Role	Configuration	Deploy	Benchmark
Comparison	Disaggregated KV router 6 prefill + 2 decode workers (TP2), KV-aware routing	deploy.yaml	perf.yaml
Baseline	Aggregated round-robin 8x TP2 aggregated workers, round-robin routing	deploy.yaml	perf.yaml

## Reproduce The benchmark replays the [Mooncake FAST25 conversation trace](https://github.com/kvcache-ai/Mooncake) with `--fixed-schedule`, so request arrival times are pinned to the original timestamps — throughput is fixed by the trace, and the comparison is on the latency metrics (TTFT, ITL, total request latency) plus goodput. Each configuration's `perf.yaml` downloads the trace automatically and wraps this AIPerf command: ```bash aiperf profile -m Qwen/Qwen3-32B \ --input-file conversation_trace.jsonl \ --custom-dataset-type mooncake_trace \ --fixed-schedule \ --url http://:8000 \ --streaming \ --goodput "time_to_first_token:2000 inter_token_latency:25" ``` The frontend service is `agg-8xtp2-frontend` for the baseline and `disagg-router-6p-2d-frontend` for the disaggregated configuration.
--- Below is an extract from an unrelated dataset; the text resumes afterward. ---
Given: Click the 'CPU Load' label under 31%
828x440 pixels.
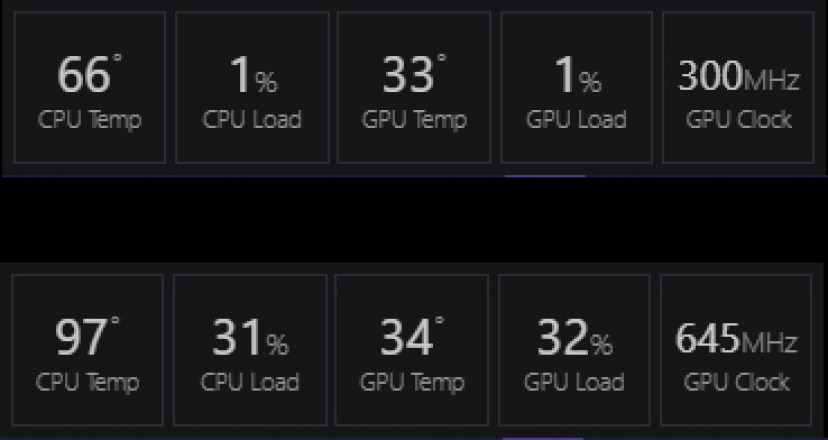Looking at the screenshot, I should pyautogui.click(x=250, y=383).
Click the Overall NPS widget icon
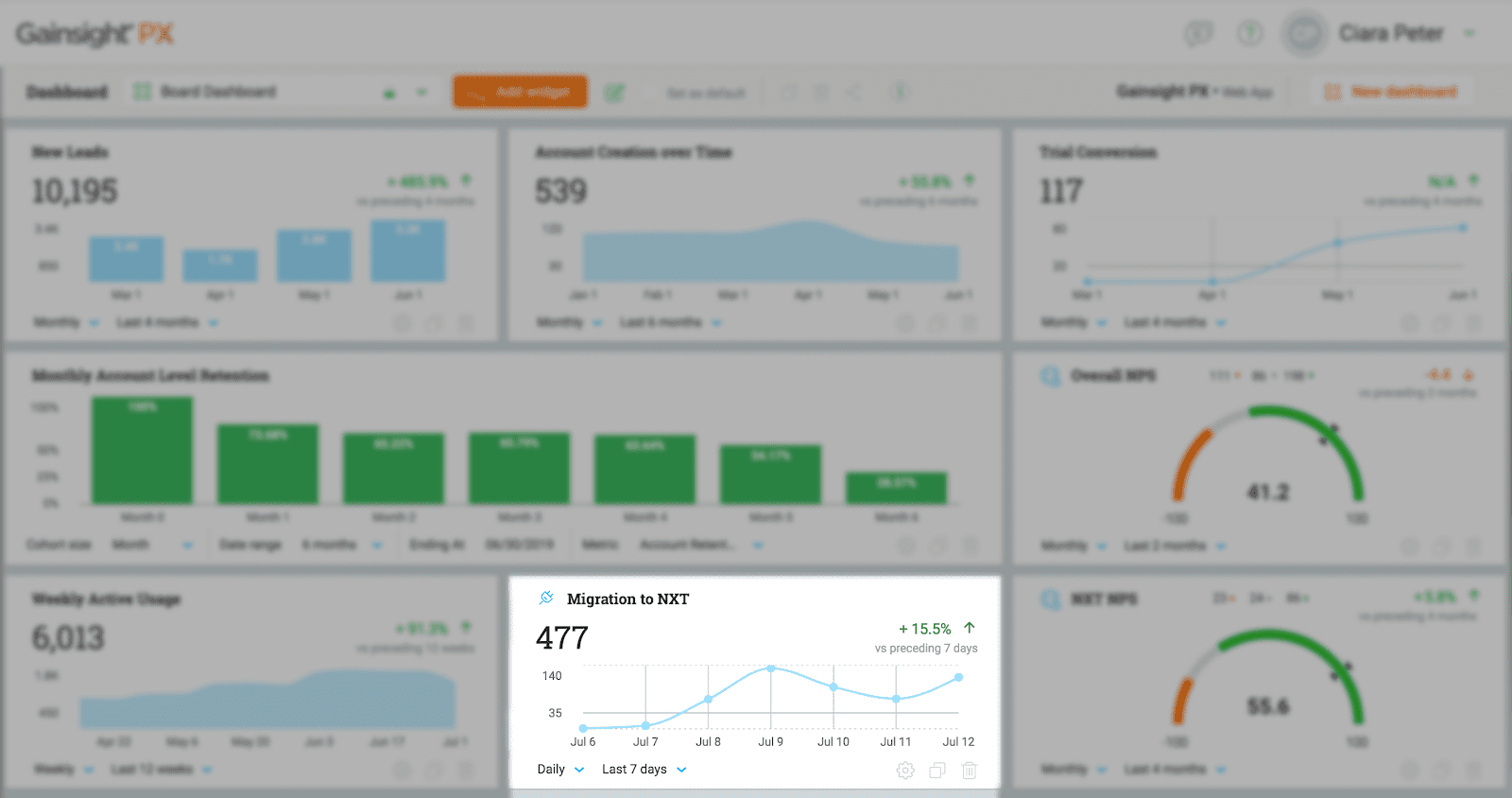The width and height of the screenshot is (1512, 798). 1050,376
Deploy one configuration at a time — each is sized for the full 16 GPUs: ```bash export NAMESPACE=your-namespace # One-time prep: storage + model download kubectl apply -f recipes/qwen3-32b/model-cache/cache.yaml -n ${NAMESPACE} kubectl apply -f recipes/qwen3-32b/model-cache/model-download.yaml -n ${NAMESPACE} kubectl wait --for=condition=Complete job/model-download -n ${NAMESPACE} --timeout=600s # Pick one configuration from the table above, deploy it, wait for readiness, then apply its perf.yaml. kubectl apply -f recipes/qwen3-32b/vllm//deploy.yaml -n ${NAMESPACE} kubectl apply -f recipes/qwen3-32b/vllm//perf.yaml -n ${NAMESPACE} ``` The benchmark runs inside a tmux session on the benchmark pod (`kubectl exec -it -- tmux a -t benchmark`), and artifacts land on the `perf-cache` PVC under `/perf-cache/artifacts/`. ## Notes * The source publishes the comparison as a results video and directional analysis rather than a numeric table; run both configurations to produce TTFT/ITL/latency deltas for your cluster. * Edit `model-cache/cache.yaml` and set `storageClassName` to match your cluster before applying. * Source: [recipes/qwen3-32b](https://github.com/ai-dynamo/dynamo/tree/main/recipes/qwen3-32b) ## Related Recipe The disaggregated KV router configuration is the promoted deployment target: [Qwen3-32B](/dynamo/dev/recipes/qwen3-32b). The aggregated round-robin configuration exists as a benchmark control only.